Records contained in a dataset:
──────────

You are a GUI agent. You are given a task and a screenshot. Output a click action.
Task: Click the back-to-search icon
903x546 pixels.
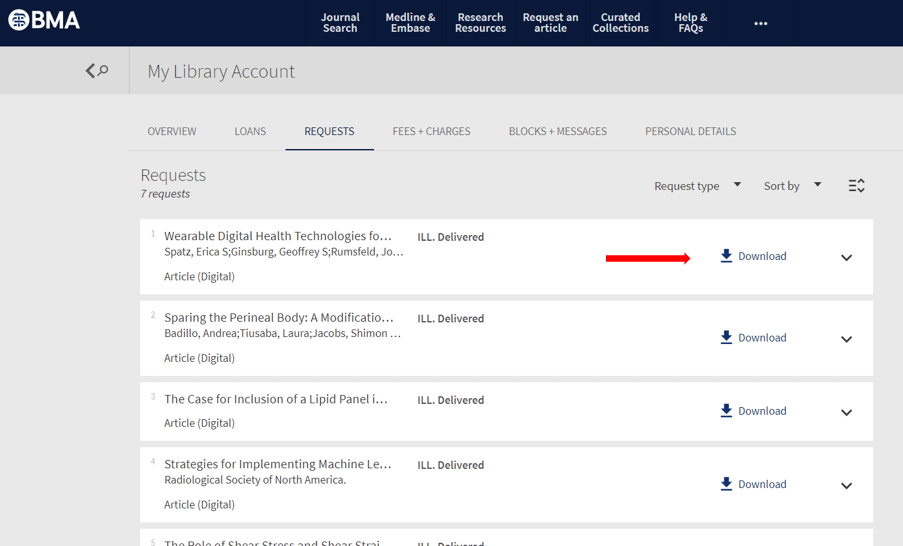coord(97,71)
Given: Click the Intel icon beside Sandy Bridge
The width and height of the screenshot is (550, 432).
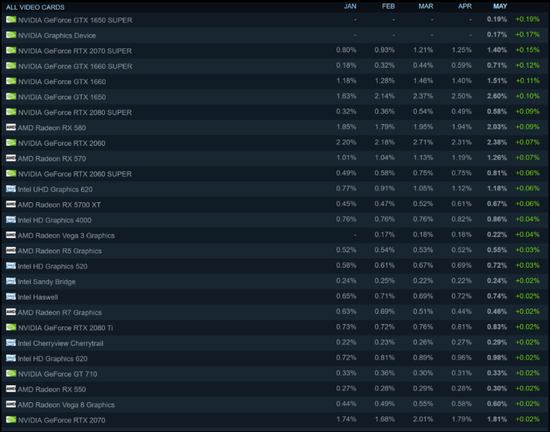Looking at the screenshot, I should [x=11, y=281].
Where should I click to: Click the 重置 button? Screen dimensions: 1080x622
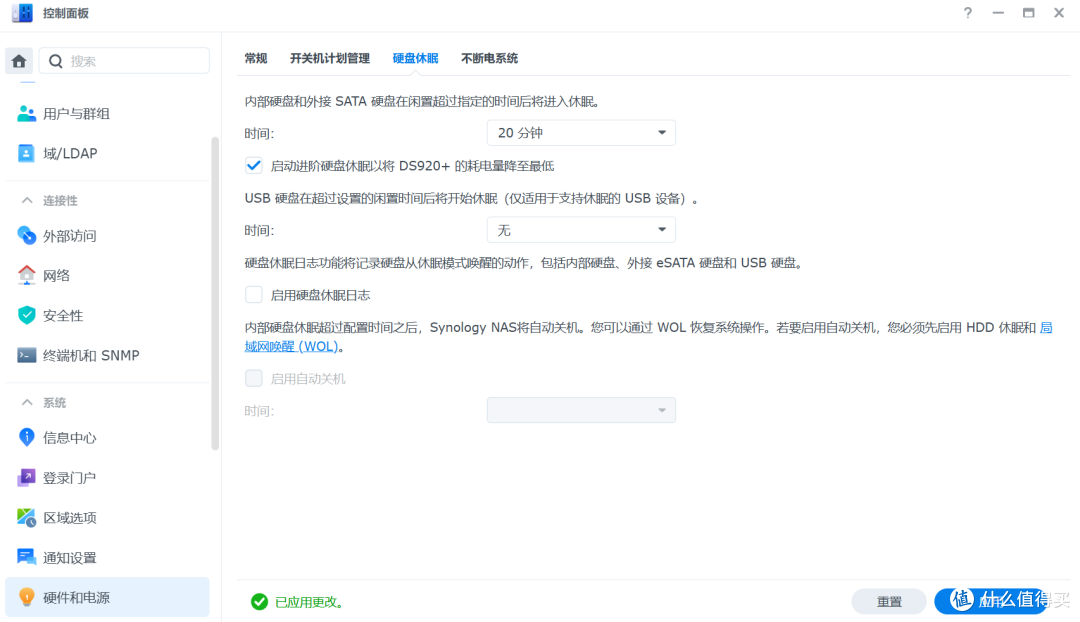click(x=888, y=601)
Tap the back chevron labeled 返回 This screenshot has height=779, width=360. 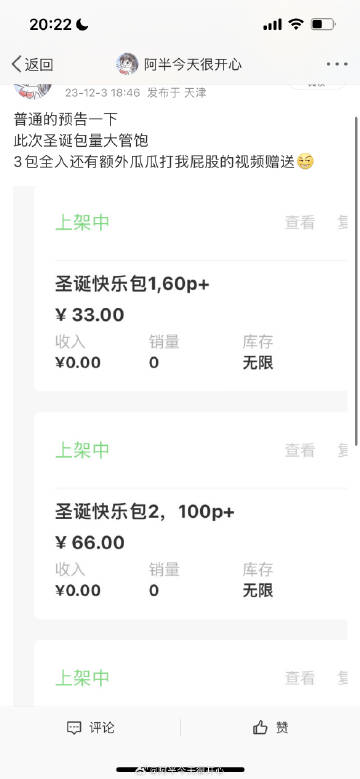coord(32,65)
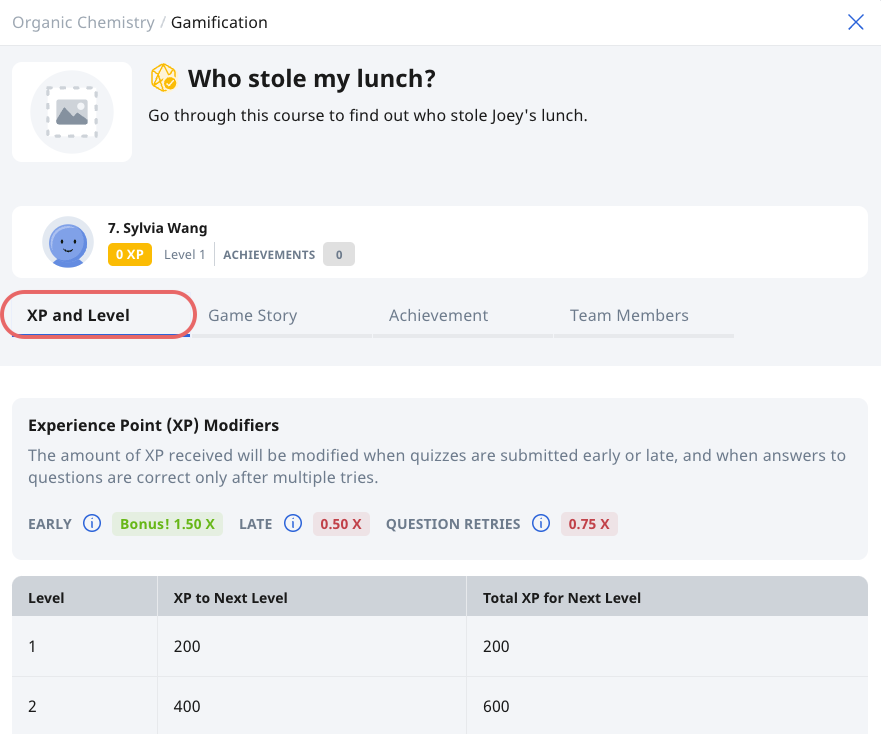Image resolution: width=881 pixels, height=734 pixels.
Task: Close the Gamification panel
Action: pos(855,22)
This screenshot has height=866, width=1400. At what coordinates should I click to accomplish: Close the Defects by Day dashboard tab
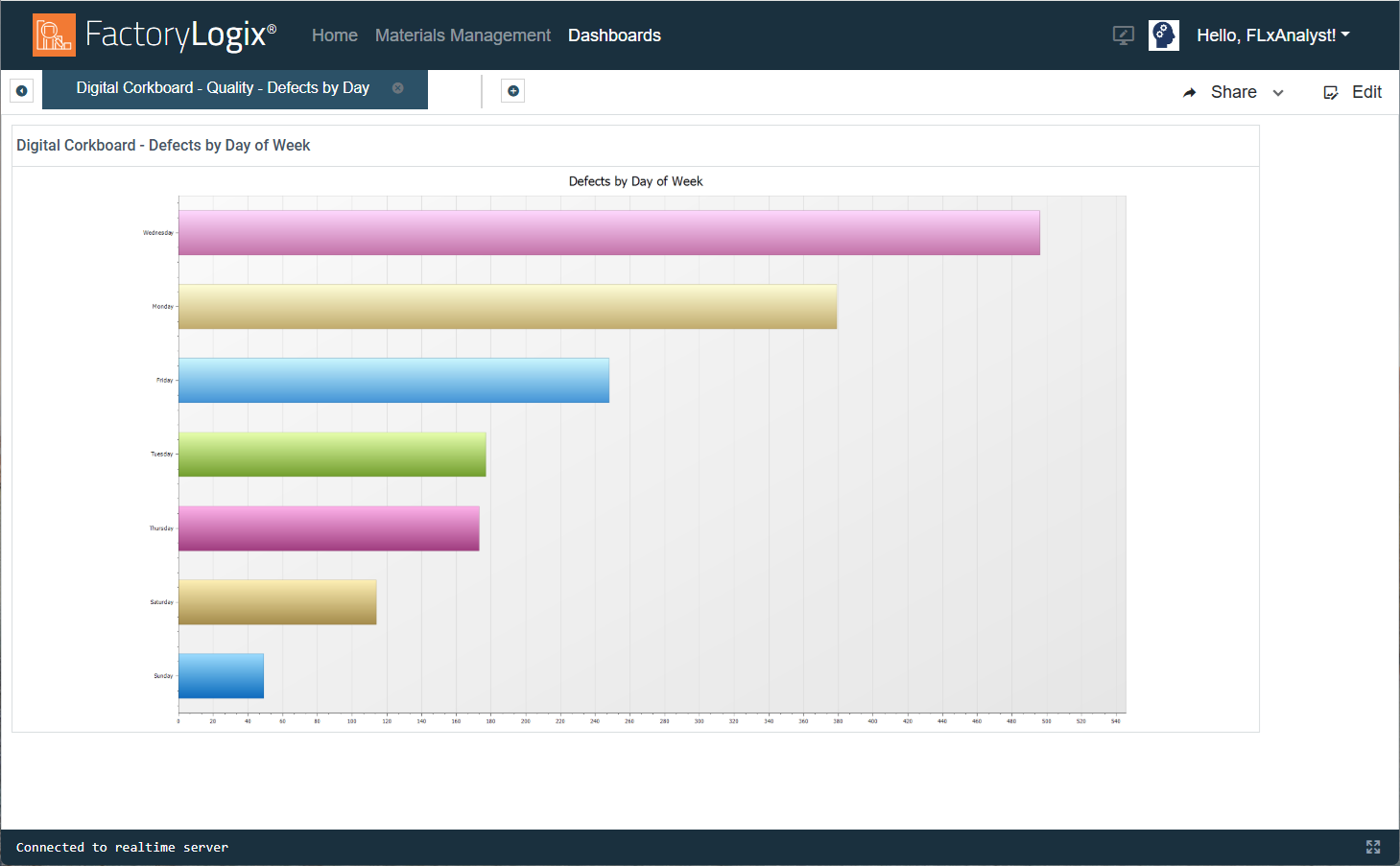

──────────

YOUR INSTRUCTIONS:
From the entries above, copy every line containing the word "icon".

ANSWER FOR THE TASK:
Task: Click the back-to-search icon
Given: Click the Intel icon beside Sandy Bridge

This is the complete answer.